PAGE EXTRACT:
▼▼▼
As highlighted in the table above, the Sector Rotation model suggests holding Technology (IYW), Industrials (IYJ), and Financials (IYF), in that order. Or, if you prefer to take a neutral stance, it suggests holding Technology, Financials, and Telecom (IYZ). However, if you prefer a defensive stance, it suggests holding Financials, Energy (IYE), and Consumer Staples (IYK), with Healthcare (IYH) close behind.

Here is an assortment of other interesting ETFs that are scoring well in our latest rankings: Aztlan Global Stock Selection DM SMID (AZTD), Columbia Select Technology (SEMI), Technology Trusector (TRUT), iShares MSCI Gold Silver and Metals Miners (SLVP), Invesco Dorsey Wright Technology Momentum (PTF), iShares US Tech Independence Focused (IETC), AXS Esoterica NextG Economy (WUGI), SP Funds S&P Global Technology (SPTE) VanEck Junior Gold Miners (GDXJ), iShares AI Innovation and Tech Active (BAI), Sprott Active Metals & Miners (METL), CapForce IBD 50 (FFTY), iShares Future AI & Tech (ARTY), QRAFT AI-Enhanced US Large Cap Momentum (AMOM), Global X PureCap MSCI InfoTech (GXPT), SonicShares Global Shipping (BOAT), Invesco S&P MidCap Quality (XMHQ), REX FANG & Innovation Equity Premium Income (FEPI), Alger Concentrated Equity Fund (CNEQ), Alger AI Enablers & Adopters (ALAI), AdvisorShares Hotel (BEDZ), First Trust Bloomberg Artificial Intelligence (FAI), Hartford Alpha Capture Growth (ACGO), and First Trust Active Factor Small Cap (AFSM). All score in the top decile (90-100) of Sabrient’s Outlook scores.

As always, I welcome your thoughts on this article! Please email me anytime. Any and all feedback is appreciated. Also, please let me know of your interest in any of Sabrient’s new indexes for ETF investing, such as High-Quality Energy, High-Quality Healthcare, Defensive Equity, High-Quality SMID Growth, High-Quality Growth & Income, and High-Quality Value, as well as the actively managed Space Exploration & Off-Earth Sustainability and Sabrient Select High-Conviction Portfolio (similar to our Baker’s Dozen portfolio, but larger). Visit Sabrient.com for more information on the six passive indexes.

IMPORTANT NOTE:  I post this information periodically as a free look inside some of our institutional research and as a source of some trading ideas for your own further investigation. It is not intended to be traded directly as a rules-based strategy in a real money portfolio. I am simply showing what a sector rotation model might suggest if a given portfolio was due for a rebalance, and I do not update the information on a regular schedule or on technical triggers. There are many ways for a client to trade such a strategy, including monthly or quarterly rebalancing, perhaps with interim adjustments to the bullish/neutral/defensive bias when warranted, but not necessarily on the days that I happen to post this article. The enhanced strategy seeks higher returns by employing individual stocks (or stock options) that are also highly ranked, but this introduces greater risks and volatility. I do not track performance of the ideas mentioned here as a managed portfolio.
▲▲▲
WORK REQUEST: Continue the sector rotation commentary after its final sentence. This listing comes from a separate source and has no connection to the sector rotation commentary.

(Records from a data collection)
▼▼▼
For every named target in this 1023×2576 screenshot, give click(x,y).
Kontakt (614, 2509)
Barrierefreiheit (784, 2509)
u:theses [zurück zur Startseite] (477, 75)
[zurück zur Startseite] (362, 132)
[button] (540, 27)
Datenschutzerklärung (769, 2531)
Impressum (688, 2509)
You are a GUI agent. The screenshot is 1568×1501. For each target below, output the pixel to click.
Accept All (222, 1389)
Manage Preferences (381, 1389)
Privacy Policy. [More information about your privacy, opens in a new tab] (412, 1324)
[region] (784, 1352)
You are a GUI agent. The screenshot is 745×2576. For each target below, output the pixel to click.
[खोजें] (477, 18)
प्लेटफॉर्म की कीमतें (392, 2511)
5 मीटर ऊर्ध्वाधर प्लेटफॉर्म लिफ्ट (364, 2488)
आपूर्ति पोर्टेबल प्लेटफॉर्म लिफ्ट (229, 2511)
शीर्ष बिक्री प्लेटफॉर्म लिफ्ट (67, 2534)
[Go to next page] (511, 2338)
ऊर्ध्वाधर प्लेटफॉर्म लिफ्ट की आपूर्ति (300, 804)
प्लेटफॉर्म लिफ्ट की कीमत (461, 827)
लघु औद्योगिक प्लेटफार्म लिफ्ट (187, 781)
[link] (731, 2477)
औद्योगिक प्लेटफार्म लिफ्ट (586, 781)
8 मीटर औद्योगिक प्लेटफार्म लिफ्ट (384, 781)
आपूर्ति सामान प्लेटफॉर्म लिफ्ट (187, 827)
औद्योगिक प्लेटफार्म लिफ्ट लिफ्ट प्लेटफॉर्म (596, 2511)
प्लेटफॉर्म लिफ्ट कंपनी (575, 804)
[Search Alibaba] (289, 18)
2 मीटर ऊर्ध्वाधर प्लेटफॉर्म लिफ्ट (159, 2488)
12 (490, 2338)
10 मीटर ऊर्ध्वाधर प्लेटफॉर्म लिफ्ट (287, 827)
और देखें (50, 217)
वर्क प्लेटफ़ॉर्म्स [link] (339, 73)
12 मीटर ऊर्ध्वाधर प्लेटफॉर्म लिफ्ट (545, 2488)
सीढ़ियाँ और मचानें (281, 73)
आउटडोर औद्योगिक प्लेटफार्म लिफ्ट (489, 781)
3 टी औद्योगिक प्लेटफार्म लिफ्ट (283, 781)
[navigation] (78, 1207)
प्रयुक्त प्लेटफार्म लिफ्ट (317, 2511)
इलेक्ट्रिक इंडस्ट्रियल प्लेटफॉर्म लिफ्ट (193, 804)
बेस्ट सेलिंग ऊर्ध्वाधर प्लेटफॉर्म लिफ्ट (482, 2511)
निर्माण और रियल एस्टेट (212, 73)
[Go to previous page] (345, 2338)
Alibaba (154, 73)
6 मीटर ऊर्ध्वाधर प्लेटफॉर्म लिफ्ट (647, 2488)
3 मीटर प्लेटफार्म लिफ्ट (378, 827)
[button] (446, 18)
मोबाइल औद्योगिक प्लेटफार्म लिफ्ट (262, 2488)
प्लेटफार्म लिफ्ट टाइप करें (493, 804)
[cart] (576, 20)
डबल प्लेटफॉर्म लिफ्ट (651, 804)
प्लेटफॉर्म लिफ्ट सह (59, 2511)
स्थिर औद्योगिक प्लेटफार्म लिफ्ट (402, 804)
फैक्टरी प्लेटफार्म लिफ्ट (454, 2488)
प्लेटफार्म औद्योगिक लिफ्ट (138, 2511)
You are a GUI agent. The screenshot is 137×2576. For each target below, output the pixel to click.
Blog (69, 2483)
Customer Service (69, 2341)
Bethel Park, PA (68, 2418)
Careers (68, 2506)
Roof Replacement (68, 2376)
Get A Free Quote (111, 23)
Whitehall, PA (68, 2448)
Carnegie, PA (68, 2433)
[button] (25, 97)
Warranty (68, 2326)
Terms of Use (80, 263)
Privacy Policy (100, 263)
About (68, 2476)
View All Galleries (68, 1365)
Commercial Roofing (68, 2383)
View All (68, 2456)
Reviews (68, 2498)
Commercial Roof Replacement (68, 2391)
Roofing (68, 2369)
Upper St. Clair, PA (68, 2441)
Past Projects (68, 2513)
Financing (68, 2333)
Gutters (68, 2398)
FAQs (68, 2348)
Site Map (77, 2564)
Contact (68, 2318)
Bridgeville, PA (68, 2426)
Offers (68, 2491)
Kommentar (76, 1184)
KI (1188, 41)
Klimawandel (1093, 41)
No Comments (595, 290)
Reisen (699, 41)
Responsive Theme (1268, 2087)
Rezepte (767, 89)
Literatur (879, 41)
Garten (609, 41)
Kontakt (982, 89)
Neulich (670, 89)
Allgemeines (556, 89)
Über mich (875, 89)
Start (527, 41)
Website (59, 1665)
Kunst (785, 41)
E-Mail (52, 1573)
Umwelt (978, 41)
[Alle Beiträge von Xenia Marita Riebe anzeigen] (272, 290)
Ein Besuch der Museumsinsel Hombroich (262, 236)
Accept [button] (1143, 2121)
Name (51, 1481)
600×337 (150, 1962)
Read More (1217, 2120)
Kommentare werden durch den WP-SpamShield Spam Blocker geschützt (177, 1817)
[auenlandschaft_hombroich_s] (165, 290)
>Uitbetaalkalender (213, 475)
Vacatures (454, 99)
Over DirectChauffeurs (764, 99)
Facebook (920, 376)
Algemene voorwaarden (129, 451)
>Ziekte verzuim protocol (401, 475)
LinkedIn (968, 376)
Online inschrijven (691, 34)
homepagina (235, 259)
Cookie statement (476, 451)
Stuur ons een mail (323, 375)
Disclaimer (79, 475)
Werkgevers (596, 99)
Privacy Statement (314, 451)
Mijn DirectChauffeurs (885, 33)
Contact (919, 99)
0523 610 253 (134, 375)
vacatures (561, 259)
▲▲▲
WRITTEN ANSWER:
Disclosure: At the time of this writing, of the securities mentioned, the author held positions in SPY, FTLS, MU, bitcoin, silver, and gold.

Disclaimer: Opinions expressed are the author’s alone and do not necessarily reflect the views of Sabrient. This newsletter is published solely for informational purposes only. It is neither a solicitation to buy nor an offer to sell securities. It is not intended as investment advice and should not be used as the basis for any investment decision. Individuals should consider their personal financial circumstances in acting on any opinions, commentary, rankings, or stock selections provided by Sabrient Systems. Sabrient makes no representation that the techniques used in its rankings or analyses will result in profits. Trading involves risk, including possible loss of principal and other losses, and past performance is no guarantee of future results. Investment returns will fluctuate, and principal value may either rise or fall. Sabrient disclaims liability for damages of any sort (including lost profits) arising from the use of or inability to use its rankings or analyses. Information contained herein reflects our judgment or interpretation at the time of publication and is subject to change without notice.